The key, he said, is to translate the success of social media from the consumer market to the enterprise.
To do that, Salesforce.com has added a social component on top of its cloud CRM products to offer new platforms for internal workforce communication, staff performance review and motivation (courtesy of Rypple), social media monitoring (by way of Radian6), marketing and customer service.
Although Salesforce.com has spent years hammering home the fact that it’s a subscription-based provider of enterprise services in the cloud (its logo still features the company’s name inside of a cloud graphic), the word “cloud” was barely uttered during the two-hour keynote, replaced instead by the term “social” at almost every turn.
With the hype around cloud quieter than it was a year ago, and concerns about privacy, security, outages and regulatory compliance still swirling around the cloud, Salesforce.com seemed intent on rebranding itself as the enterprise provider of all things social at the Toronto event.
Salesforce.com treats the Canadian market as part of its North American channel program.
In an interview following the keynote, Salesforce.com’s Canadian marketing vice-president Renny Monaghan said one of the key components of the company’s channel strategy is to partner with experts and consultants from sectors outside the IT realm, such as sales, customer service and social marketing.
One recent example is a deal unveiled in February with U.S. investment industry giant Charles Schwab.
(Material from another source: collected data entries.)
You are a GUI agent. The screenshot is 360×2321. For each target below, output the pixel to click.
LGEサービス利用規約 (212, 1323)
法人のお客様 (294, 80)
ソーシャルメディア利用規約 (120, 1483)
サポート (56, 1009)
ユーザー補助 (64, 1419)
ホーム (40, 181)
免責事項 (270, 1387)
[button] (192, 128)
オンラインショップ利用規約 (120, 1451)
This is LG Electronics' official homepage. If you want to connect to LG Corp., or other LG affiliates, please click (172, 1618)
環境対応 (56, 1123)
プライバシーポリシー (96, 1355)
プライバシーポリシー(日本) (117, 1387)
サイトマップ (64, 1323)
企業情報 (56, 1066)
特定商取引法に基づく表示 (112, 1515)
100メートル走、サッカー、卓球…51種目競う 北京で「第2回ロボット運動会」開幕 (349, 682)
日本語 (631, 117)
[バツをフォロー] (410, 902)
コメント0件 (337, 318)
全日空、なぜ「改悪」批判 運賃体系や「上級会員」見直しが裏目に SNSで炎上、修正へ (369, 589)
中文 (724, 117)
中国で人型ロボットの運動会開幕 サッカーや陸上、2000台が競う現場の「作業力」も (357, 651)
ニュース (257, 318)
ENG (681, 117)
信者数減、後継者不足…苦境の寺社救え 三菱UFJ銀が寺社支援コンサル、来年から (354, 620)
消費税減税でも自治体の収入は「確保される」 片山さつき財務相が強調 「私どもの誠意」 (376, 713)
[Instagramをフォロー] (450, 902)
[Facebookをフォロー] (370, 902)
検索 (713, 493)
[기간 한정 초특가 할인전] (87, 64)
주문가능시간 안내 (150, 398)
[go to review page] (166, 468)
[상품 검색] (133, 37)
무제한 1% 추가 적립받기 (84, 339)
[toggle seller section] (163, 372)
It teamed up with Salesforce.com to develop two integrated office and CRM solutions for independent investment advisors.
Another major channel stream involves allowing third party developers to build their own apps onto existing Salesforce.com platforms, as with its Force.com offering.
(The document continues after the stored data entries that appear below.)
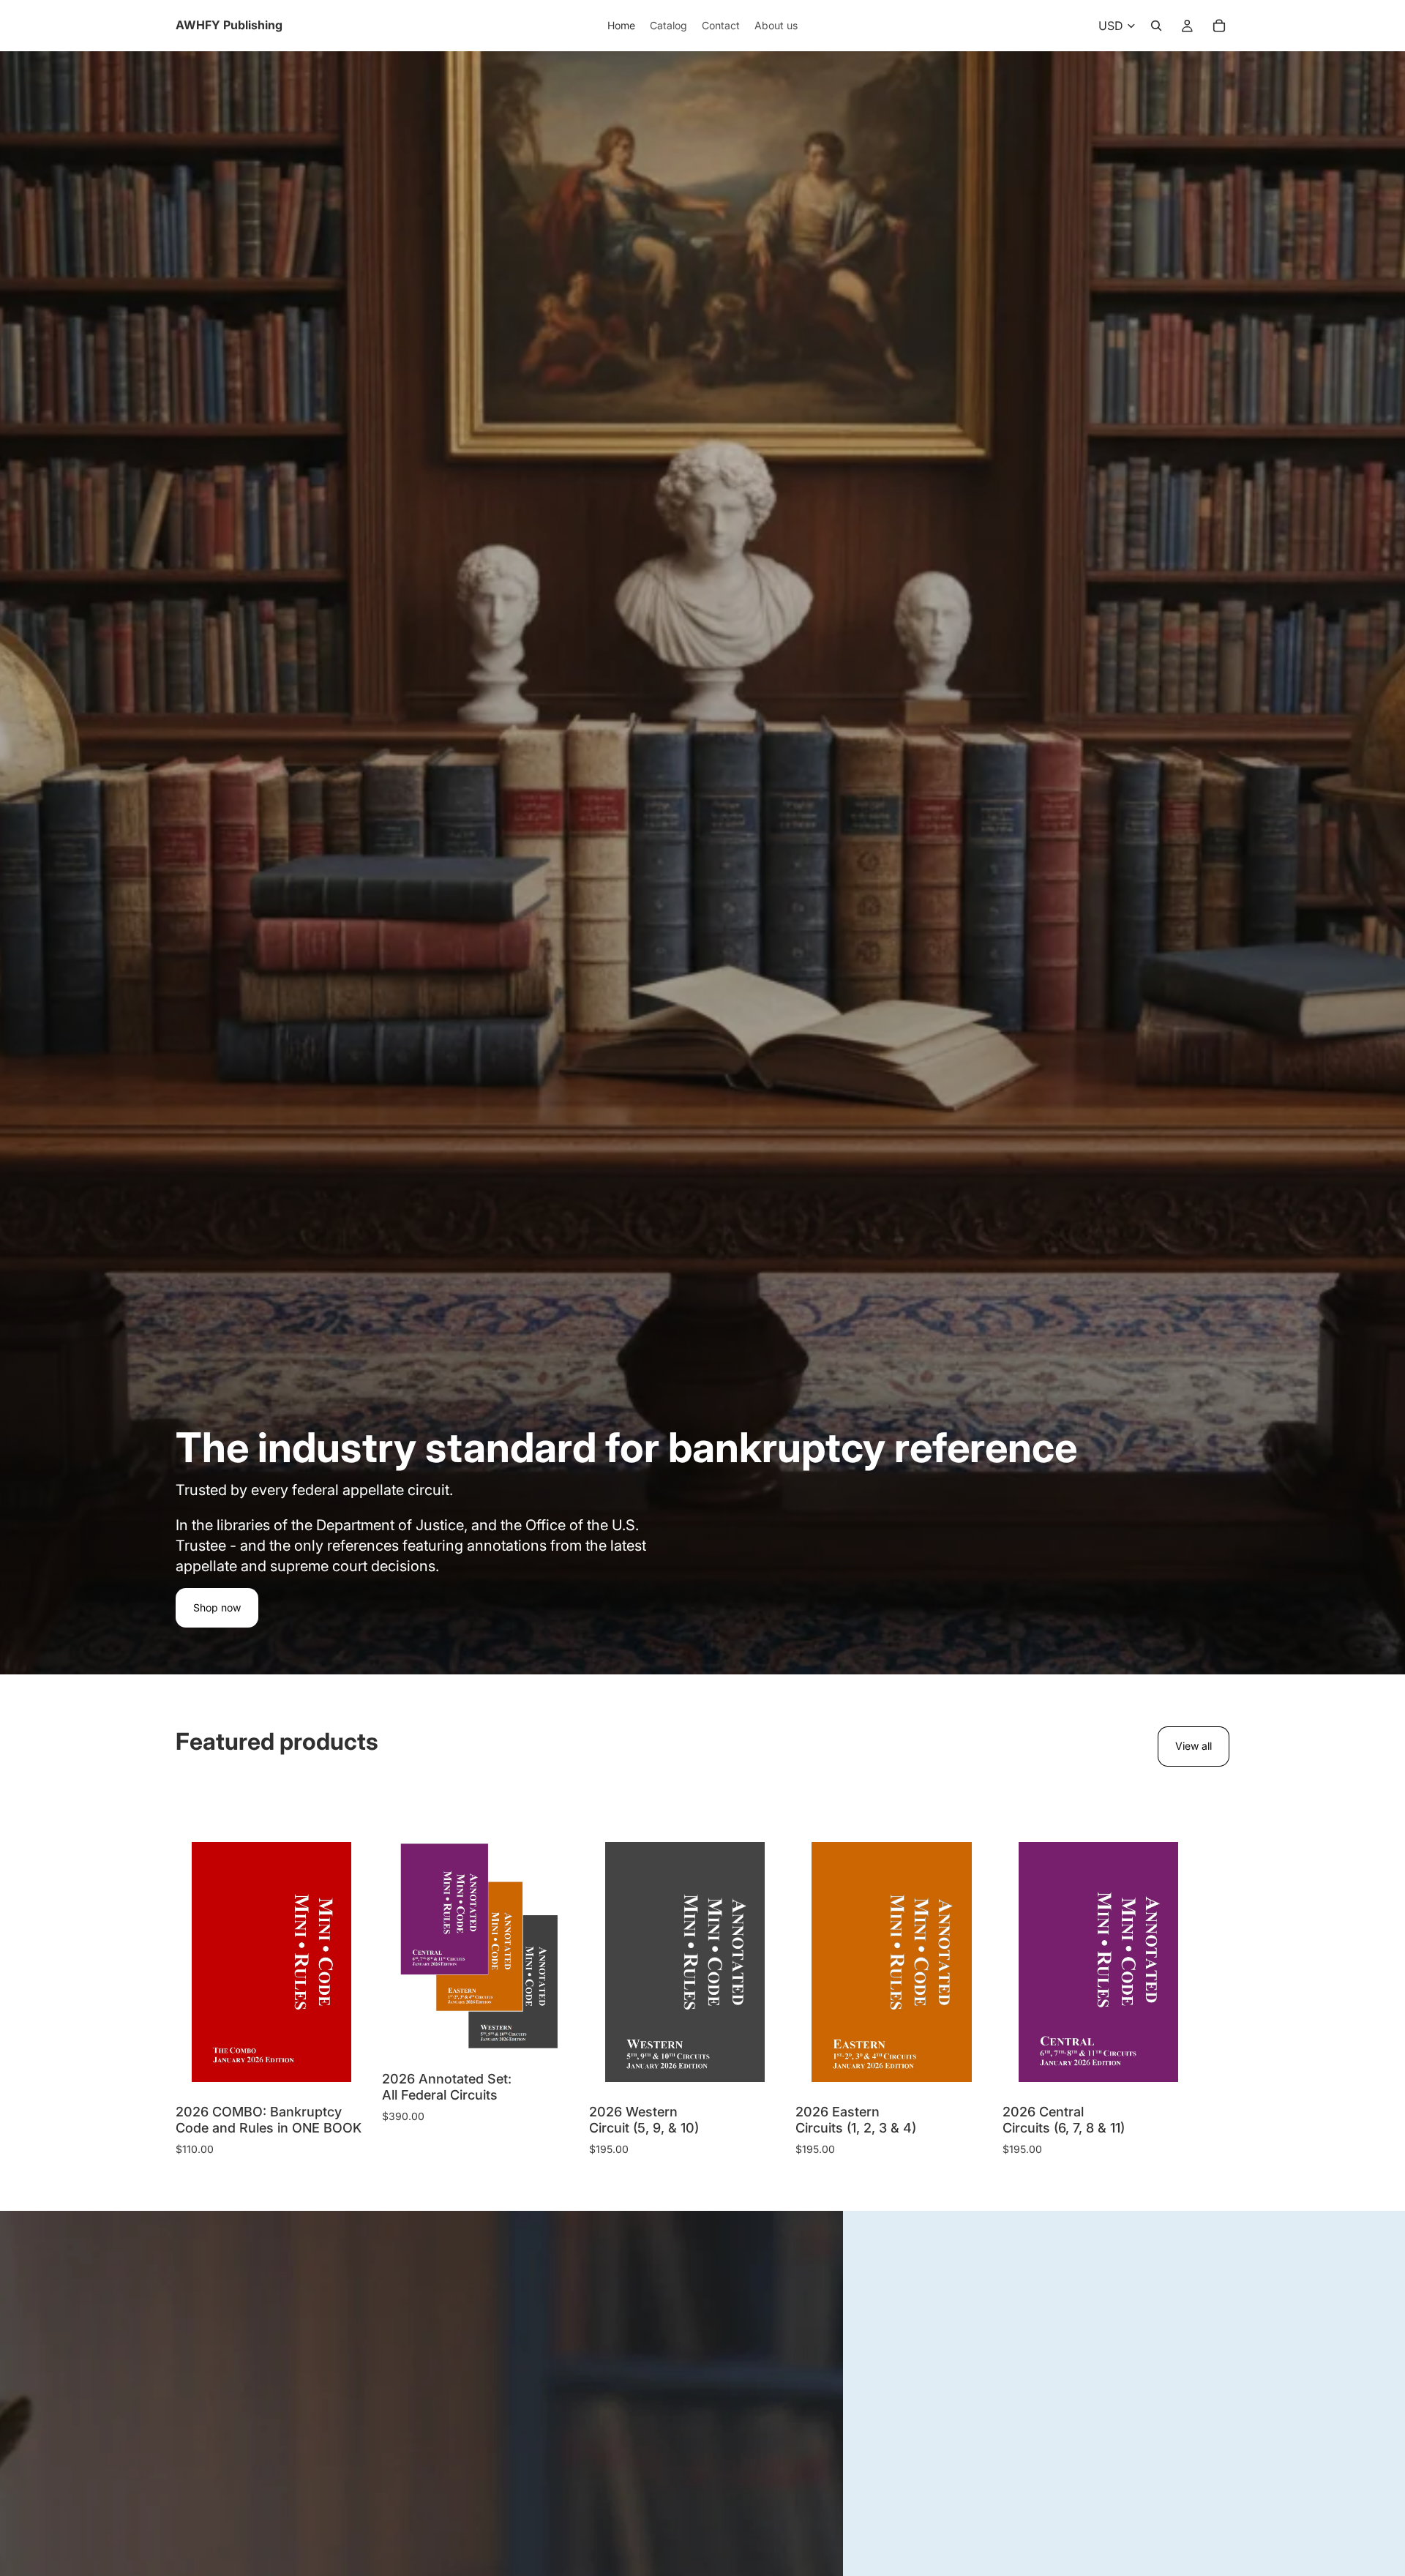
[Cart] (1219, 26)
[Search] (1156, 26)
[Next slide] (1213, 1992)
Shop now (217, 1607)
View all (1193, 1746)
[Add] (329, 2059)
“From a channel perspective, it’s very important that the platform be open (to outside developers),” Monaghan said.
A cornerstone of that model is Salesforce.com’s online app marketplace called AppExhchange. Once developers have built their own app based on the Salesforce.com platform, they can market it to Salesforce.com’s customer base through AppExchange. It can also be used to find and license any app based on the Salesforce.com platform, plus hire a developer or consultant from among those partnered with Salesforce.com.